TASK DETAILS:
Return each line of the data below that contains the string "height". Matching is case-sensitive.

INFORMATION SHOWN:
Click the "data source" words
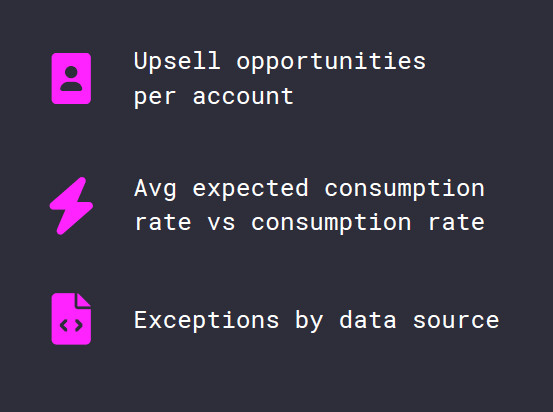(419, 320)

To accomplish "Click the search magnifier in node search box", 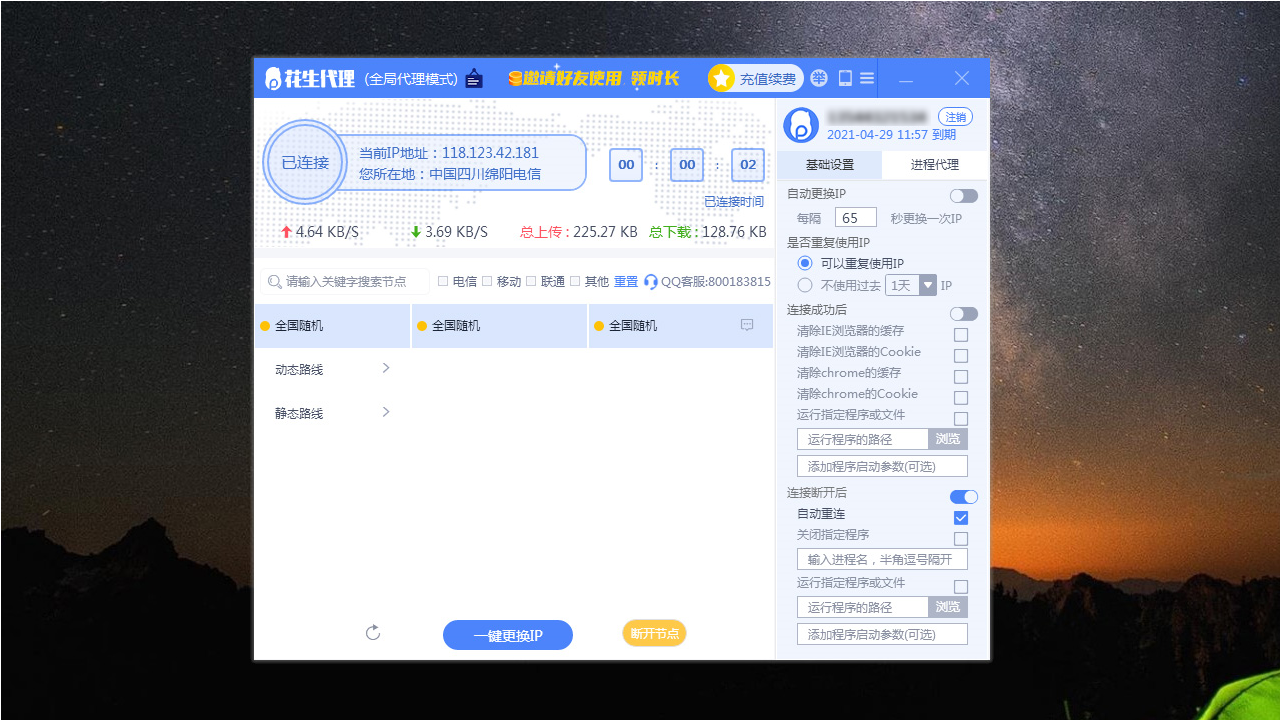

==

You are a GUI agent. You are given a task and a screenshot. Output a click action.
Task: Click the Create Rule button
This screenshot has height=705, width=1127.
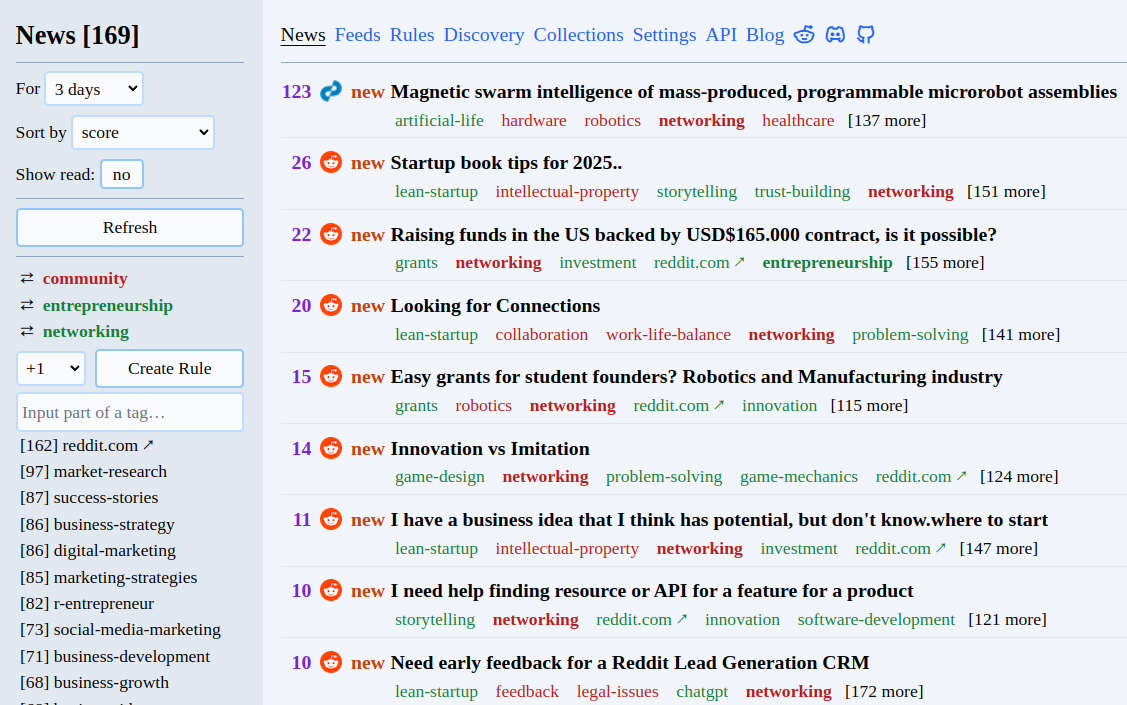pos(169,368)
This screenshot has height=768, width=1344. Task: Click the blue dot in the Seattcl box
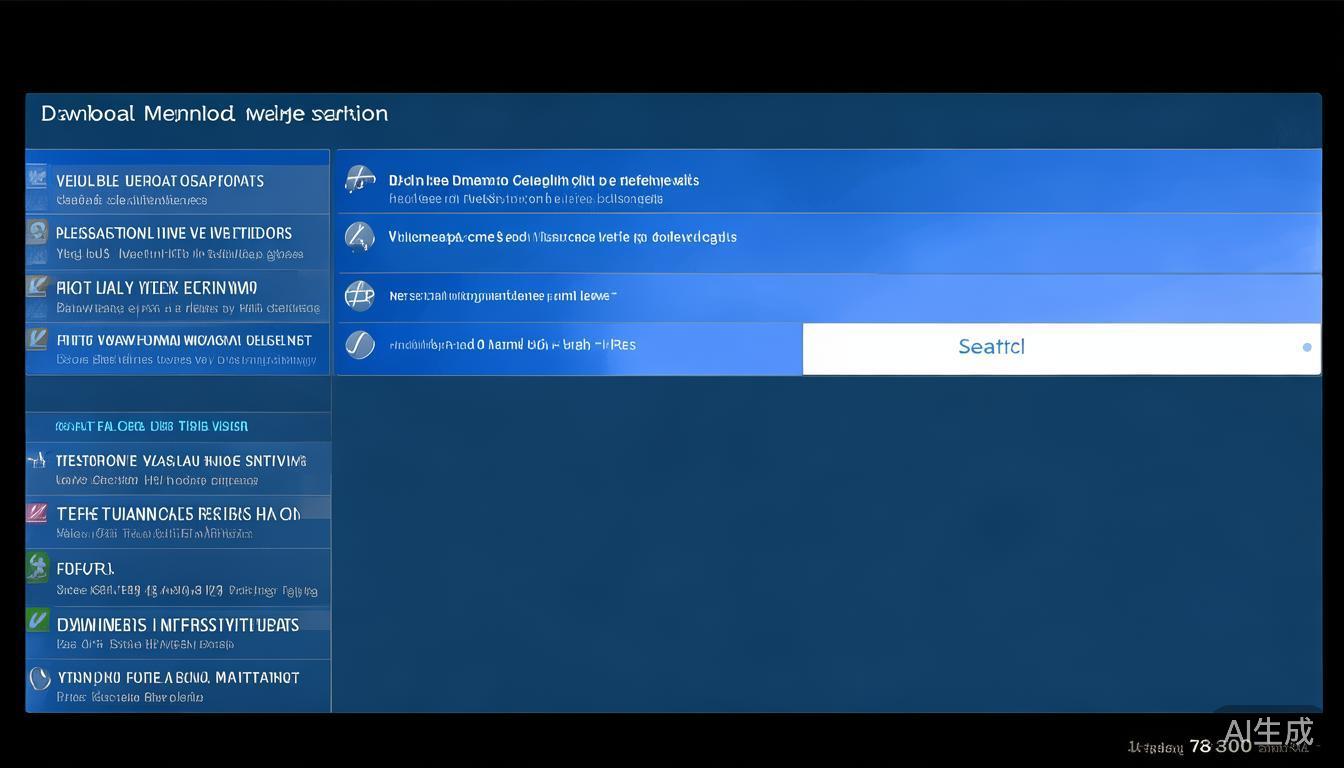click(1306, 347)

FINISHED EXERCISE:
This screenshot has height=705, width=1127.
This screenshot has height=768, width=1344. Task: Click the blue dot in the Seattcl box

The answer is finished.